## Extract to read
****************************************

Nielsen BuzzMetrics hosted a Consumer Generated Media conference where, as this attendee puts it, they didn't let their consumers generate any media:

Today, I am off to Nielsen BuzzMetrics' clients-only CGM Summit 2006.  The agenda is cram packed with sessions covering all aspects of Consumer Generated Media (CGM) including an overview of where we are today, why people do this stuff, where CGM is going in the future, and how exactly marketers can leverage and measure this powerful channel.  Ironically, the confirmation email I received for the event includes this warning:

"Off The Record: the CGM Summit is off the record, so please no blogging, reporting, recording or broadcasting."

This made Nielsen look a little clueless (as does using the term "consumer," an inapporpriately passive noun when talking about the emerging world of user- or individually-generated content).

Their CEO responded (admiraby enough, in his blog)

It was a closed, invite-only event and we specifically brought it to our clients as an "off the record" forum at which they could share highly confidential experiences with some level of comfort that those case studies would not be discussed outside of that room. Those who have had to go to their corporate communications department to get clearance to share a case study knows that this type of "off the record" environment is sometimes essential to getting permission to present or discuss this type of material.

I can sympathize: this isn't a conference open to the public, it's a meeting for Nielsen clients. At any rate, despite the warning, the client's in the driver's seat here. If one of them felt like blogging what they had heard their peers say, nothing (binding) is stopping them unless they signed an NDA.

I don't think what Nielsen did was wrong, but it sounded a bit off. Actually, if anything, I think their worst mistake was putting something like this in writing. It would have been far better to appeal to the attendee's individual sense of discretion with a polite request to refrain from disclosing obviously sensitive information in public. A blanket injunction against even self-censored blogging means that Nielsen's clients are being deprived of potentially interesting observations from around the blogosphere, and that, ultimately, should have been an obvious downside to organizers of a "Consumer Generated Media Summit."

****************************************

## Tasks for this exercise
1. In the passage on the Nielsen summit, what did the confirmation email ask attendees not to do?
2. Please summarize the passage on the Nielsen summit in two sentences.
The records have no connection to the passage on the Nielsen summit.

****************************************

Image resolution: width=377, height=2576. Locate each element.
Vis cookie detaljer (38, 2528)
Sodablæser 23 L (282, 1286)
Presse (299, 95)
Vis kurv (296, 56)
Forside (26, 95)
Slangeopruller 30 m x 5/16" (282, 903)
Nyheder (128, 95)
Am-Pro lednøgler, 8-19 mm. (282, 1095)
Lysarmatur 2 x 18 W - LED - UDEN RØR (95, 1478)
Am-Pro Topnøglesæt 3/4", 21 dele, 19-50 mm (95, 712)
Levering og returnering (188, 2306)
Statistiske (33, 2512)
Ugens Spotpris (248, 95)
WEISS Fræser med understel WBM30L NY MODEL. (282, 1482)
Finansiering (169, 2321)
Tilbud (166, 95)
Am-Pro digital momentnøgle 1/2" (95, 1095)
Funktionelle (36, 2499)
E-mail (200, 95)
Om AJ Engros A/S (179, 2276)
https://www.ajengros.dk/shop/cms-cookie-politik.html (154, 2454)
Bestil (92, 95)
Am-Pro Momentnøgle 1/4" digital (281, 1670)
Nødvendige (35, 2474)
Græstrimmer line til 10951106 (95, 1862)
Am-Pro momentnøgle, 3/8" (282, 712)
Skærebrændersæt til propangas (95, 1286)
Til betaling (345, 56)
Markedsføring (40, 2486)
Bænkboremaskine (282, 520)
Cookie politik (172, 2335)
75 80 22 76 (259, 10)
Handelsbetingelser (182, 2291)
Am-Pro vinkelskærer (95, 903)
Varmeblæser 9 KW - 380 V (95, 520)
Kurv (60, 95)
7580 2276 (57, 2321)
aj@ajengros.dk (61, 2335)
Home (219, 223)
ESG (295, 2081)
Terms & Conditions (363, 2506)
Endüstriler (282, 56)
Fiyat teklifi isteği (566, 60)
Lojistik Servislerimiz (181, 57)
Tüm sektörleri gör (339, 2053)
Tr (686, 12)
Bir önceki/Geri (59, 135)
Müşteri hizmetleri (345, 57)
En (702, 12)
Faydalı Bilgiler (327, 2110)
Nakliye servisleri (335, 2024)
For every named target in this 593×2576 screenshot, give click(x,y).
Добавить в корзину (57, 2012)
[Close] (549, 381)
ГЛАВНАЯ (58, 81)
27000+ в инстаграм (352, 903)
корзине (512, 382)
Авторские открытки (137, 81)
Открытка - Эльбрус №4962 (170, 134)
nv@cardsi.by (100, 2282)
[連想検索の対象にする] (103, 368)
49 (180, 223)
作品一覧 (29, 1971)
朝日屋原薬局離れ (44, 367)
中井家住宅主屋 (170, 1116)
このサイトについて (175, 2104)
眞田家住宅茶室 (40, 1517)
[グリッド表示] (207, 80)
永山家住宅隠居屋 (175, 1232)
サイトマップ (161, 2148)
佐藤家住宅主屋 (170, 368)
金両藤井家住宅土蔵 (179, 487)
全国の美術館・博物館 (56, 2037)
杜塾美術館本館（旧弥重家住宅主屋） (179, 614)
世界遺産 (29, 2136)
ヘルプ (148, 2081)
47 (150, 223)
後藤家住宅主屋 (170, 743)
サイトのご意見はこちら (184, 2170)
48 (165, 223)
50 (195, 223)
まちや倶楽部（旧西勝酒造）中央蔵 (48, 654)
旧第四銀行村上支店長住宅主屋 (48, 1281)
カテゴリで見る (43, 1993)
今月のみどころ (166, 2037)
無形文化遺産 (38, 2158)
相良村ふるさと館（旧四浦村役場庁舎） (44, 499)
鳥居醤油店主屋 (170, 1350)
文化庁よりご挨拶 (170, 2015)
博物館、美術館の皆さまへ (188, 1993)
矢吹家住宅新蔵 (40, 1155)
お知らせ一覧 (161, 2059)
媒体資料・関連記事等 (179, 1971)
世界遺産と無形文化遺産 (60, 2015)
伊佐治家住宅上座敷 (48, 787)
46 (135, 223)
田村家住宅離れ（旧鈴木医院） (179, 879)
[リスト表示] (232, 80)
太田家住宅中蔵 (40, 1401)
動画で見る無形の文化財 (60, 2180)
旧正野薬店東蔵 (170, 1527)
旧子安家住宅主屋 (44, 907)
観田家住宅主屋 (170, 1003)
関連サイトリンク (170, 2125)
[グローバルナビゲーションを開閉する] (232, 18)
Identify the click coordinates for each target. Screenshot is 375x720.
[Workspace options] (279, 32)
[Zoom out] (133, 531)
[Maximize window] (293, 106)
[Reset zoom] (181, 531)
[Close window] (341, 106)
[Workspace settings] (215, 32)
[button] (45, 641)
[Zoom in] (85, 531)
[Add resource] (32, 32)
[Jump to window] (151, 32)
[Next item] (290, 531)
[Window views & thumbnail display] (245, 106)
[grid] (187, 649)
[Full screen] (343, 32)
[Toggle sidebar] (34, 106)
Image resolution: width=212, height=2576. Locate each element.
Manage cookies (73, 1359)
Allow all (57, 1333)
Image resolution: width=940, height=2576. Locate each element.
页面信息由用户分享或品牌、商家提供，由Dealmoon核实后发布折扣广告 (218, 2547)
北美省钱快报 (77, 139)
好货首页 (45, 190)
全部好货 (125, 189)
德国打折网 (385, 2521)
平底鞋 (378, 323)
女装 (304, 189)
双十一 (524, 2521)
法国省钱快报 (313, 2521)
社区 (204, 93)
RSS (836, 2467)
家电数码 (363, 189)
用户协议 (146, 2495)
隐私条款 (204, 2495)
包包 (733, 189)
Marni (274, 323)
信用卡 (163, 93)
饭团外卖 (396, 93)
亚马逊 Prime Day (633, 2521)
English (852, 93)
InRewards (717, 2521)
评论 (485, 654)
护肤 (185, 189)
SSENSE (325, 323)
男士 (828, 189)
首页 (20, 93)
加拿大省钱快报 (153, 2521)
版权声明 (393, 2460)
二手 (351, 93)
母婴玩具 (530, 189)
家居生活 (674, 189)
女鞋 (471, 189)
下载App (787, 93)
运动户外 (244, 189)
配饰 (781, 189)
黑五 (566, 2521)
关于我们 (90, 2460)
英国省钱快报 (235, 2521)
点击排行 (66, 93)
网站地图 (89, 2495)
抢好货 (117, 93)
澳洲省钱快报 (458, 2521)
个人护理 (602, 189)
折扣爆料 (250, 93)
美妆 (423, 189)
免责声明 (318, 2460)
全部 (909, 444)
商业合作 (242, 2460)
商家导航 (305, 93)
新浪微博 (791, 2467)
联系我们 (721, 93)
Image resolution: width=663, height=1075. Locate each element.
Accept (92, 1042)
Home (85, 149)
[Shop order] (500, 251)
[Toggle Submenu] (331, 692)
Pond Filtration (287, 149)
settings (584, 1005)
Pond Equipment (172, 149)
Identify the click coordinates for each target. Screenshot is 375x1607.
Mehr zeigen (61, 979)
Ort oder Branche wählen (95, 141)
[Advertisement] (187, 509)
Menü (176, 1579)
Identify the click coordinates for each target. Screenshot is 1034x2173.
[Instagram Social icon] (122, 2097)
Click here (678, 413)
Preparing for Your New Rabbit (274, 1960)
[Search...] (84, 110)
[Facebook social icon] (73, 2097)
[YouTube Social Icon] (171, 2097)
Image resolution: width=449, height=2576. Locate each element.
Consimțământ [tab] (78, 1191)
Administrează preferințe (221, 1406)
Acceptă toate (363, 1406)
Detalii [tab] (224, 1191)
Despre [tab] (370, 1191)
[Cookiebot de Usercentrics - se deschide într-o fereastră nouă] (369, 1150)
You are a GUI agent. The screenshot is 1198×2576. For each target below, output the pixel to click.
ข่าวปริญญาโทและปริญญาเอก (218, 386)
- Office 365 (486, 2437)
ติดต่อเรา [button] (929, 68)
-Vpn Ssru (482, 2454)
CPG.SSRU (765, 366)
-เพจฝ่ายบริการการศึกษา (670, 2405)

****************************************

## List of answers
1. Blog, report, record, or broadcast.

2. Nielsen BuzzMetrics told attendees that its clients-only CGM Summit 2006 was off the record and asked them not to blog, report, record, or broadcast, and its CEO explained that this let clients share confidential experiences with some comfort. The writer sympathizes but calls putting the ban in writing Nielsen's worst mistake, arguing that a polite appeal to discretion would have been better than a blanket ban that deprives clients of interesting observations from the blogosphere.